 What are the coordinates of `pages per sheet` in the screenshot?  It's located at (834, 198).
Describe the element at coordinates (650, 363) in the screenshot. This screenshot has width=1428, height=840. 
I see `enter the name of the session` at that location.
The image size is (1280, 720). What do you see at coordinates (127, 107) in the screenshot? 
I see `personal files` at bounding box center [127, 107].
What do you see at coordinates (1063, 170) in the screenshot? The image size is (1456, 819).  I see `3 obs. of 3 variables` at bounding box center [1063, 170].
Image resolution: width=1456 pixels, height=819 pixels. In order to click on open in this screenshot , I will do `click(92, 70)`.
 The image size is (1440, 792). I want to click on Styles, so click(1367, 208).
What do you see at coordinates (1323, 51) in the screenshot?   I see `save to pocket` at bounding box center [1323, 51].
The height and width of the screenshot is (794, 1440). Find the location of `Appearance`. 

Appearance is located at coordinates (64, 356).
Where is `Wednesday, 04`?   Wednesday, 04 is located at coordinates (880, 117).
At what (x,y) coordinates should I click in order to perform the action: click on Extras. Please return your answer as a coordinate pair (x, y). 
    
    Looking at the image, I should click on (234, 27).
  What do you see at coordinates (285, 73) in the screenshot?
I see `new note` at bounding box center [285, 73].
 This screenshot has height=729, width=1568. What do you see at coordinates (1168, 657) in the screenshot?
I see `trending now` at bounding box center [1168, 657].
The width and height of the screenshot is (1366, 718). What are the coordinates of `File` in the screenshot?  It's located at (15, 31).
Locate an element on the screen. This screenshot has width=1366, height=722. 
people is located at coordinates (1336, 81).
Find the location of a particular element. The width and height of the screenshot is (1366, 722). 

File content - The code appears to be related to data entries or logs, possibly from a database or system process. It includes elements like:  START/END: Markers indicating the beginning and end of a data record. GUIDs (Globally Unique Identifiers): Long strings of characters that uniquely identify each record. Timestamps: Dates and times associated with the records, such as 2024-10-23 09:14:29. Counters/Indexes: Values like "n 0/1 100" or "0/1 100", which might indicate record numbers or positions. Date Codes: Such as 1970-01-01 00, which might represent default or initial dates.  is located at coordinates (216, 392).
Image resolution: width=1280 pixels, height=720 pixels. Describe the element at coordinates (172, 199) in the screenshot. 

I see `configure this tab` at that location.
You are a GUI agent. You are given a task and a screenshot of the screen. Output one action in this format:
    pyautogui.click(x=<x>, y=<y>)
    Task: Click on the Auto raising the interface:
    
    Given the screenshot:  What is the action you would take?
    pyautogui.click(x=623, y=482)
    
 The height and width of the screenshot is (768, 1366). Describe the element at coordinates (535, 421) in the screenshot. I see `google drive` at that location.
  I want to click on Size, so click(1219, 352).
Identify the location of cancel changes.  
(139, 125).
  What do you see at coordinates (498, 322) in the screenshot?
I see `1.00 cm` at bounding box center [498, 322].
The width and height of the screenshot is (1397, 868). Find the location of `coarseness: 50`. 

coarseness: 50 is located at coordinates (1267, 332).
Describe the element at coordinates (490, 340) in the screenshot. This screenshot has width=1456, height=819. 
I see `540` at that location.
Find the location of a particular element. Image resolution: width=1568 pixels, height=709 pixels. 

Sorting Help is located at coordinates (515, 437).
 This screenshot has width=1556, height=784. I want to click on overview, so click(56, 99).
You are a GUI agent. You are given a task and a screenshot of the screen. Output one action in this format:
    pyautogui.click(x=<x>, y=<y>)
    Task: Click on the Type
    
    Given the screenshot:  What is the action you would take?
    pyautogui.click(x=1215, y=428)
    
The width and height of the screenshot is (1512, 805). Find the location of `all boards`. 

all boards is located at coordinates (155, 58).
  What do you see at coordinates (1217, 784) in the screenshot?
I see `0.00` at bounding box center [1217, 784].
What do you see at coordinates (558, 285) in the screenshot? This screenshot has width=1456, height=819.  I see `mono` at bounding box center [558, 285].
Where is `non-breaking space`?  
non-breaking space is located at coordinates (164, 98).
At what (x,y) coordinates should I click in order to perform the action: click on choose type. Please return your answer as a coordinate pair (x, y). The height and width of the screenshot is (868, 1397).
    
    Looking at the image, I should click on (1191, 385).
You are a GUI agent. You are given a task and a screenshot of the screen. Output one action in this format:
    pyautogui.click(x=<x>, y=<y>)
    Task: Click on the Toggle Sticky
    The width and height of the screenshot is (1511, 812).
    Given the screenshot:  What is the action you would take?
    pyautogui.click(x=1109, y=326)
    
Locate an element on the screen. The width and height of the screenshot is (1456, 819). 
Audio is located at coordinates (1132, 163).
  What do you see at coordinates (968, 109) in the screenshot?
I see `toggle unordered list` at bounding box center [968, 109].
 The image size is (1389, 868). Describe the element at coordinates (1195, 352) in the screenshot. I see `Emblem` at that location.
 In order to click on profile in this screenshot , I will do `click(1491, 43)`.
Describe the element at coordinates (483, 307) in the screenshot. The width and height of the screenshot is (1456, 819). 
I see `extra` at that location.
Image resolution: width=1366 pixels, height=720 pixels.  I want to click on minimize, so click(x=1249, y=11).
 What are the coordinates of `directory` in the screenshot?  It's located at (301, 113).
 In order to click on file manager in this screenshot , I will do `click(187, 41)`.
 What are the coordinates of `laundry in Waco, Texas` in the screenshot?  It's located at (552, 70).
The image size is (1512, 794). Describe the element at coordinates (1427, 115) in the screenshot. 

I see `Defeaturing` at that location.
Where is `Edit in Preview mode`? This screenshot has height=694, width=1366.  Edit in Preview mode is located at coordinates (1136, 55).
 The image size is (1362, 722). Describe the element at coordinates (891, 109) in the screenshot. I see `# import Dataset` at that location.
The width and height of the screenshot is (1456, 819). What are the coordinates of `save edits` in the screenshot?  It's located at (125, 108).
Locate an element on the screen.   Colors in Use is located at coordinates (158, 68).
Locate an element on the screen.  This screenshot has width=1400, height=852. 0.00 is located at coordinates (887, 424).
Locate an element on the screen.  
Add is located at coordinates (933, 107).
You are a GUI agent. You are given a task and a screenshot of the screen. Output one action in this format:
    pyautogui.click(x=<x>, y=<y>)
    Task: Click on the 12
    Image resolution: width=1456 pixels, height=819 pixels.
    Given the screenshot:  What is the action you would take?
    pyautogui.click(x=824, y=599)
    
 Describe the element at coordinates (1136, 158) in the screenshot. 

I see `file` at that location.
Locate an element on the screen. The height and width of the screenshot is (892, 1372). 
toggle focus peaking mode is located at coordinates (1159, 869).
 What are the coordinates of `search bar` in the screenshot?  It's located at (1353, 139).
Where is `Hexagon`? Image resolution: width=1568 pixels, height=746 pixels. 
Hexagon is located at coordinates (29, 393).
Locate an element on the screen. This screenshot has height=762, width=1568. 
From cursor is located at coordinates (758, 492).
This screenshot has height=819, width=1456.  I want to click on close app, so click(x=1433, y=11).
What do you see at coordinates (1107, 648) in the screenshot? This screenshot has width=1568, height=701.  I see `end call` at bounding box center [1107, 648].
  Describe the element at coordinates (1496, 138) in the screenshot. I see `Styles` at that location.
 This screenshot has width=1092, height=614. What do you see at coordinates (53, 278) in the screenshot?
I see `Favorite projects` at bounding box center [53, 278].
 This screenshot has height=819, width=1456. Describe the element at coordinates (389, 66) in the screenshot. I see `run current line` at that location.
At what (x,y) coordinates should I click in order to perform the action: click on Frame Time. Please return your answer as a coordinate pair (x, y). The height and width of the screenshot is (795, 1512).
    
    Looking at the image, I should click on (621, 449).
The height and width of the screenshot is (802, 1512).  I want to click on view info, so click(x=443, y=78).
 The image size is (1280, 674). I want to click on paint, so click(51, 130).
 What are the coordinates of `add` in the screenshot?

________________________________________

Can you rewrite all of the rows above, changing "coordinate pair" to "point" everywhere and leaving everything else unchanged?

 What are the coordinates of `pages per sheet` in the screenshot?  It's located at (834, 198).
Describe the element at coordinates (650, 363) in the screenshot. This screenshot has width=1428, height=840. 
I see `enter the name of the session` at that location.
The image size is (1280, 720). What do you see at coordinates (127, 107) in the screenshot? 
I see `personal files` at bounding box center [127, 107].
What do you see at coordinates (1063, 170) in the screenshot? The image size is (1456, 819).  I see `3 obs. of 3 variables` at bounding box center [1063, 170].
Image resolution: width=1456 pixels, height=819 pixels. In order to click on open in this screenshot , I will do `click(92, 70)`.
 The image size is (1440, 792). I want to click on Styles, so click(1367, 208).
What do you see at coordinates (1323, 51) in the screenshot?   I see `save to pocket` at bounding box center [1323, 51].
The height and width of the screenshot is (794, 1440). Find the location of `Appearance`. 

Appearance is located at coordinates (64, 356).
Where is `Wednesday, 04`?   Wednesday, 04 is located at coordinates (880, 117).
At what (x,y) coordinates should I click in order to perform the action: click on Extras. Please return your answer as a point (x, y). 
    
    Looking at the image, I should click on (234, 27).
  What do you see at coordinates (285, 73) in the screenshot?
I see `new note` at bounding box center [285, 73].
 This screenshot has height=729, width=1568. What do you see at coordinates (1168, 657) in the screenshot?
I see `trending now` at bounding box center [1168, 657].
The width and height of the screenshot is (1366, 718). What are the coordinates of `File` in the screenshot?  It's located at (15, 31).
Locate an element on the screen. This screenshot has width=1366, height=722. 
people is located at coordinates (1336, 81).
Find the location of a particular element. The width and height of the screenshot is (1366, 722). 

File content - The code appears to be related to data entries or logs, possibly from a database or system process. It includes elements like:  START/END: Markers indicating the beginning and end of a data record. GUIDs (Globally Unique Identifiers): Long strings of characters that uniquely identify each record. Timestamps: Dates and times associated with the records, such as 2024-10-23 09:14:29. Counters/Indexes: Values like "n 0/1 100" or "0/1 100", which might indicate record numbers or positions. Date Codes: Such as 1970-01-01 00, which might represent default or initial dates.  is located at coordinates (216, 392).
Image resolution: width=1280 pixels, height=720 pixels. Describe the element at coordinates (172, 199) in the screenshot. 

I see `configure this tab` at that location.
You are a GUI agent. You are given a task and a screenshot of the screen. Output one action in this format:
    pyautogui.click(x=<x>, y=<y>)
    Task: Click on the Auto raising the interface:
    
    Given the screenshot:  What is the action you would take?
    pyautogui.click(x=623, y=482)
    
 The height and width of the screenshot is (768, 1366). Describe the element at coordinates (535, 421) in the screenshot. I see `google drive` at that location.
  I want to click on Size, so click(1219, 352).
Identify the location of cancel changes.  
(139, 125).
  What do you see at coordinates (498, 322) in the screenshot?
I see `1.00 cm` at bounding box center [498, 322].
The width and height of the screenshot is (1397, 868). Find the location of `coarseness: 50`. 

coarseness: 50 is located at coordinates (1267, 332).
Describe the element at coordinates (490, 340) in the screenshot. This screenshot has width=1456, height=819. 
I see `540` at that location.
Find the location of a particular element. Image resolution: width=1568 pixels, height=709 pixels. 

Sorting Help is located at coordinates (515, 437).
 This screenshot has width=1556, height=784. I want to click on overview, so click(56, 99).
You are a GUI agent. You are given a task and a screenshot of the screen. Output one action in this format:
    pyautogui.click(x=<x>, y=<y>)
    Task: Click on the Type
    
    Given the screenshot:  What is the action you would take?
    pyautogui.click(x=1215, y=428)
    
The width and height of the screenshot is (1512, 805). Find the location of `all boards`. 

all boards is located at coordinates (155, 58).
  What do you see at coordinates (1217, 784) in the screenshot?
I see `0.00` at bounding box center [1217, 784].
What do you see at coordinates (558, 285) in the screenshot? This screenshot has width=1456, height=819.  I see `mono` at bounding box center [558, 285].
Where is `non-breaking space`?  
non-breaking space is located at coordinates (164, 98).
At what (x,y) coordinates should I click in order to perform the action: click on choose type. Please return your answer as a point (x, y). The height and width of the screenshot is (868, 1397).
    
    Looking at the image, I should click on (1191, 385).
You are a GUI agent. You are given a task and a screenshot of the screen. Output one action in this format:
    pyautogui.click(x=<x>, y=<y>)
    Task: Click on the Toggle Sticky
    The width and height of the screenshot is (1511, 812).
    Given the screenshot:  What is the action you would take?
    pyautogui.click(x=1109, y=326)
    
Locate an element on the screen. The width and height of the screenshot is (1456, 819). 
Audio is located at coordinates (1132, 163).
  What do you see at coordinates (968, 109) in the screenshot?
I see `toggle unordered list` at bounding box center [968, 109].
 The image size is (1389, 868). Describe the element at coordinates (1195, 352) in the screenshot. I see `Emblem` at that location.
 In order to click on profile in this screenshot , I will do `click(1491, 43)`.
Describe the element at coordinates (483, 307) in the screenshot. The width and height of the screenshot is (1456, 819). 
I see `extra` at that location.
Image resolution: width=1366 pixels, height=720 pixels.  I want to click on minimize, so click(x=1249, y=11).
 What are the coordinates of `directory` in the screenshot?  It's located at (301, 113).
 In order to click on file manager in this screenshot , I will do `click(187, 41)`.
 What are the coordinates of `laundry in Waco, Texas` in the screenshot?  It's located at (552, 70).
The image size is (1512, 794). Describe the element at coordinates (1427, 115) in the screenshot. 

I see `Defeaturing` at that location.
Where is `Edit in Preview mode`? This screenshot has height=694, width=1366.  Edit in Preview mode is located at coordinates (1136, 55).
 The image size is (1362, 722). Describe the element at coordinates (891, 109) in the screenshot. I see `# import Dataset` at that location.
The width and height of the screenshot is (1456, 819). What are the coordinates of `save edits` in the screenshot?  It's located at (125, 108).
Locate an element on the screen.   Colors in Use is located at coordinates (158, 68).
Locate an element on the screen.  This screenshot has width=1400, height=852. 0.00 is located at coordinates (887, 424).
Locate an element on the screen.  
Add is located at coordinates (933, 107).
You are a GUI agent. You are given a task and a screenshot of the screen. Output one action in this format:
    pyautogui.click(x=<x>, y=<y>)
    Task: Click on the 12
    Image resolution: width=1456 pixels, height=819 pixels.
    Given the screenshot:  What is the action you would take?
    pyautogui.click(x=824, y=599)
    
 Describe the element at coordinates (1136, 158) in the screenshot. 

I see `file` at that location.
Locate an element on the screen. The height and width of the screenshot is (892, 1372). 
toggle focus peaking mode is located at coordinates (1159, 869).
 What are the coordinates of `search bar` in the screenshot?  It's located at (1353, 139).
Where is `Hexagon`? Image resolution: width=1568 pixels, height=746 pixels. 
Hexagon is located at coordinates (29, 393).
Locate an element on the screen. This screenshot has height=762, width=1568. 
From cursor is located at coordinates (758, 492).
This screenshot has height=819, width=1456.  I want to click on close app, so click(x=1433, y=11).
What do you see at coordinates (1107, 648) in the screenshot? This screenshot has width=1568, height=701.  I see `end call` at bounding box center [1107, 648].
  Describe the element at coordinates (1496, 138) in the screenshot. I see `Styles` at that location.
 This screenshot has width=1092, height=614. What do you see at coordinates (53, 278) in the screenshot?
I see `Favorite projects` at bounding box center [53, 278].
 This screenshot has height=819, width=1456. Describe the element at coordinates (389, 66) in the screenshot. I see `run current line` at that location.
At what (x,y) coordinates should I click in order to perform the action: click on Frame Time. Please return your answer as a point (x, y). The height and width of the screenshot is (795, 1512).
    
    Looking at the image, I should click on (621, 449).
The height and width of the screenshot is (802, 1512).  I want to click on view info, so click(x=443, y=78).
 The image size is (1280, 674). I want to click on paint, so click(51, 130).
 What are the coordinates of `add` in the screenshot?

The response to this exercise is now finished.